Rekordowy zysk NBP. Glapiński zrobił do budżetu przelew na ponad 10 mld zł
Obserwuj INNPoland w Wiadomościach Google
Narodowy Bank Polski przekazał do budżetu 95 proc. zysku wypracowanego w 2021 roku. To potężna suma - ponad 10,4 mld zł. Tak dużych zysków NBP jeszcze nie miał. Z wcześniejszych zapowiedzi wynikało, że środki finansowe z NBP będą przeznaczone na wsparcie polskiego wojska.
"Narodowy Bank Polski 15 czerwca 2022 roku dokonał wpłaty 10 425 792,8 tys. zł do budżetu państwa. To 95 proc. zysku wypracowanego przez NBP w 2021 roku" - poinformowali w komunikacie przedstawiciele banku centralnego. Co ciekawe, w ustawie budżetowej na ten rok zapisano, że NBP wpłaci do kasy jedynie 844 miliony złotych. Rząd będzie się więc mógł pochwalić kolejnymi prawie 10 miliardami nadwyżki budżetowej. W kwietniu NBP opublikował sprawozdanie finansowe.
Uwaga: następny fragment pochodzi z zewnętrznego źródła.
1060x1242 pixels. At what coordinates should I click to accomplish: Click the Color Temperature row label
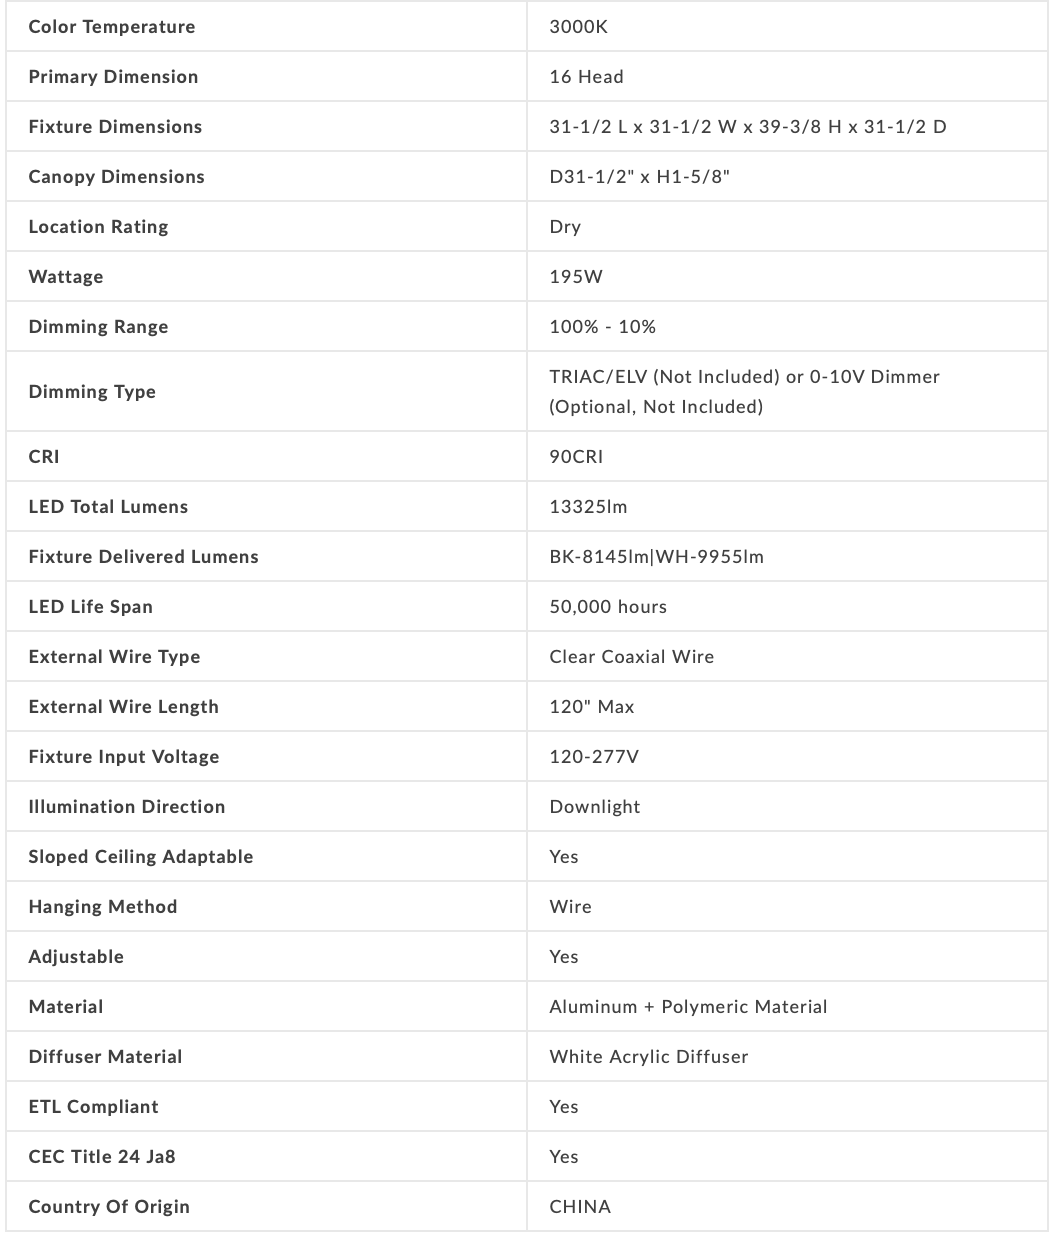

Wynika z niego, że bank wypracował w całym 2021 roku zysk netto w kwocie 10 mld 974,5 mln zł. Ustawa o NBP przewiduje, że 95 proc. zysku trafia do budżetu. Reszta zostaje jako fundusz rezerwowy w banku. NBP zostawił więc sobie niecałe 549 mln zł.
Z przelewu musi cieszyć się rząd. 10,4 miliarda to na przykład jedna czwarta wartości programu 500+ i niewiele mniej niż koszt wypłaty 13 emerytur (ponad 13 mld złotych).
Rok temu NBP pochwalił się zarobieniem 9,3 mld zł, więc do budżetu przekazał prawie 9 mld zł. Jeszcze rok wcześniej zysk NBP sięgnął 7,8 mld zł. W 2018 roku zysku nie było, zaś rok 2017 rok bank zamknął stratą 2,5 mld zł.
Ze sprawozdania NBP wynika, że 10 mld przyniosły operacje finansowe przeprowadzane przez bank, zaś ok. 2 mld to odsetki od środków NBP. NBP na różnicach kursowych zyskał ponad 13,5 miliarda złotych w ciągu roku. Bank pokusił się też o inwestycje w kontrakty na indeksy giełdowe rynku USA, strefy euro i Wielkiej Brytanii. Zarobił na tym ponad miliard złotych.
Całkowity zysk NBP w 2021 roku sięgnął niemal 12,5 mld zł, ale trzeba od tego odjąć 1,5 mld zł kosztów działalności NBP. Wynagrodzenia pochłonęły 640,5 mln zł. To o 34 mln zł więcej, niż w 2020 roku. Koszty administracyjne pochłonęły prawie 300 mln zł, a np. emisja banknotów i monet 364,5 mln zł.
Glapiński cenny dla PiS
Dobre wyniki NBP - choć okupione wysoką inflacją, stratą wartości złotego - podniosły nieco notowania samego prezesa Glapińskiego i mogły mu pomóc w zostaniu na kolejną kadencję.
Jak pisze Anna Dryjańska w naTemat.pl, intratne (ponad milion zł za ostatni rok) stanowisko szefa NBP to "dziękuję" Kaczyńskiego za rzeczy, które Glapiński zrobił dla niego ponad dwie dekady wcześniej. To dzięki Glapińskiemu Porozumienie Centrum wzbogaciło się na państwowym majątku. To na tej bazie Kaczyński zaczął budować swój finansowy układ.
Prezes Kaczyński uważał swojego dawnego ministra za finansowego geniusza. Glapiński ukończył studia w Szkole Głównej Planowania i Statystyki w Warszawie, a potem doktoryzował się na tej samej uczelni przekształconej w Szkołę Główną Handlową. Obecny prezes NBP, który jeszcze w PRL zajął się działalnością akademicką, zgłębiał historię myśli ekonomicznej.